We cannot fight the war ourselves, but we can decide whether the war will harden our hearts or deepen them. We can choose whether we will allow tragedy to become background noise, or whether we will keep seeing the human being behind every report. When a casualty notice is published, we must not read it as if it were a scoreboard. We must stop long enough to learn the name, see the face, and remember that an entire world was just lost. Even a single minute of attention changes the way the heart carries the loss. It reminds us that the fallen were not numbers on a screen, but sons, husbands, fathers, friends, and brothers.
When we turn to prayer, trying to “carry the entire Jewish people” all at once—to hold the full scale of the national pain in a single heart—can be too overwhelming, and ultimately it can become an abstract concept devoid of real meaning. The mind cannot feel everything at once, and instead of deepening, it can shut down. Therefore, the way to carry the collective is specifically through focusing on the individual: we need to choose one single name—one wounded soldier, one hostage, one person in need of a complete recovery. Keep that name in mind, and keep it inside your Siddur and Tehilim. Carry that single person in tefillot before Hashem with genuine emotion. When the heart connects concretely to one living Jew, the collective pain of the nation finds a real home in our soul and becomes personal, moving, and a catalyst for action.
And when news of a tragedy reaches us, it should drive us to acts of chesed: calling a family that is bearing the burden, helping someone who is alone, saying a word of chizuk, being more patient with our spouse and children, and being more attentive to the people around us.
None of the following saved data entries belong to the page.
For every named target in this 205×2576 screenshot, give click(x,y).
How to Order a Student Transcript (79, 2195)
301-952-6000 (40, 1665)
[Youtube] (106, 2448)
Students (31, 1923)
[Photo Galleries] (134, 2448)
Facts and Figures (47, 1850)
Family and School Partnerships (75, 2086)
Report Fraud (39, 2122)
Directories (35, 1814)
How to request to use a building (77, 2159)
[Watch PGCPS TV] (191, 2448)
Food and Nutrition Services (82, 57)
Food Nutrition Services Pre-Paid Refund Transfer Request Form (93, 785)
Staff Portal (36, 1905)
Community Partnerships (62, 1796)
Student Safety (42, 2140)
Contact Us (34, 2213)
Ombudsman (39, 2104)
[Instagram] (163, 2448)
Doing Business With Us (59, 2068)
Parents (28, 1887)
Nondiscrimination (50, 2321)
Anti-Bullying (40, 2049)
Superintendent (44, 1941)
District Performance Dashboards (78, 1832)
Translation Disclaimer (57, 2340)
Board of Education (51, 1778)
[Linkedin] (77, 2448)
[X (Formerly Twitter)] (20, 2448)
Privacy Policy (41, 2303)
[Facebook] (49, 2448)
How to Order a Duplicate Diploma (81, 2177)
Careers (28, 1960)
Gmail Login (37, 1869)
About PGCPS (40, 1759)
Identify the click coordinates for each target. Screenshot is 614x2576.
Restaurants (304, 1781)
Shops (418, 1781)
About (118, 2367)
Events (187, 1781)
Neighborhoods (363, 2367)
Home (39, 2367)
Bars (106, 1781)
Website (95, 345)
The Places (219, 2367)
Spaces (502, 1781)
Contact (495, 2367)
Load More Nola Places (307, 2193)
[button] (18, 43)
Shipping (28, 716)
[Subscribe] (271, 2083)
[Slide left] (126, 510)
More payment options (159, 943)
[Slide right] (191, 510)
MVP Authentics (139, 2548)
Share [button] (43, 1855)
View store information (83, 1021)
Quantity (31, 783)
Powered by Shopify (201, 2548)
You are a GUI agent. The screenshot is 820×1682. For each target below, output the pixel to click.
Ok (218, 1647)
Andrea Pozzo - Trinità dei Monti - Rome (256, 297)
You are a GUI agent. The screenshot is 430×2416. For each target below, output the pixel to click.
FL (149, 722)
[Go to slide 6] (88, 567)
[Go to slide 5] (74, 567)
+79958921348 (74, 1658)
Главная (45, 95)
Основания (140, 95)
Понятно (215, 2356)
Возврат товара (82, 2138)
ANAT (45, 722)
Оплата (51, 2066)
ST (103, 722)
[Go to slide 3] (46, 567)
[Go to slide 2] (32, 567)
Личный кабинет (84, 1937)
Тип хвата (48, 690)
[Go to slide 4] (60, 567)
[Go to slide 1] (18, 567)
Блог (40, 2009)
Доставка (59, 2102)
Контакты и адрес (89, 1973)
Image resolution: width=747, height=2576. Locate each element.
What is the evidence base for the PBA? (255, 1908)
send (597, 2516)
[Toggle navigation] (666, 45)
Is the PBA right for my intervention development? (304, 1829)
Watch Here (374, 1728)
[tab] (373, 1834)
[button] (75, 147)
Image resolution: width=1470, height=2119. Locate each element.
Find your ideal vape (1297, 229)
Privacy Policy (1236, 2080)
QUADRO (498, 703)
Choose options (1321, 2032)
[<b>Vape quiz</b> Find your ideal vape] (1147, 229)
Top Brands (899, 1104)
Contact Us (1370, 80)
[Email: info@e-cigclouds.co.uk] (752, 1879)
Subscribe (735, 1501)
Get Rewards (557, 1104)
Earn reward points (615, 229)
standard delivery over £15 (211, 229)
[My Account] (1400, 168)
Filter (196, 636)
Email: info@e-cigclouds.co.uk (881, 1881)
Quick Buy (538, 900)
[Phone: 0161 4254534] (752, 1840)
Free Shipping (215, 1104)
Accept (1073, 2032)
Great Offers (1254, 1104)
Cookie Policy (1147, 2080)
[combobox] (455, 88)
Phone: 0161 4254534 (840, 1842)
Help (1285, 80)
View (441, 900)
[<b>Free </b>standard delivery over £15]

Pain that stays only in the mind can turn into heaviness and distress. Pain that turns into action turns into kedusha. This is our duty; this is how we stand between the dead and the living.
We are obligated to keep living, building, studying Torah, working, and taking care of our families. This is our duty to the living. But we must not close our eyes to those who have fallen. Every name is a world. Every wounded soldier is a world. Every hostage is a world. Every loss is the loss of an entire world.
The Torah does not ask us to carry the burden of all Clal Yisrael all at once. No human being can do that. But it demands that we never become indifferent. We must learn one name, carry one burden, pray for one person, and do one act of chesed in response. That is how the heart stays alive. That is how the numbers do not erase the people. And that is how we walk in the path of Aaron the Kohen Gadol, who stood between the dead and the living and stopped the plague.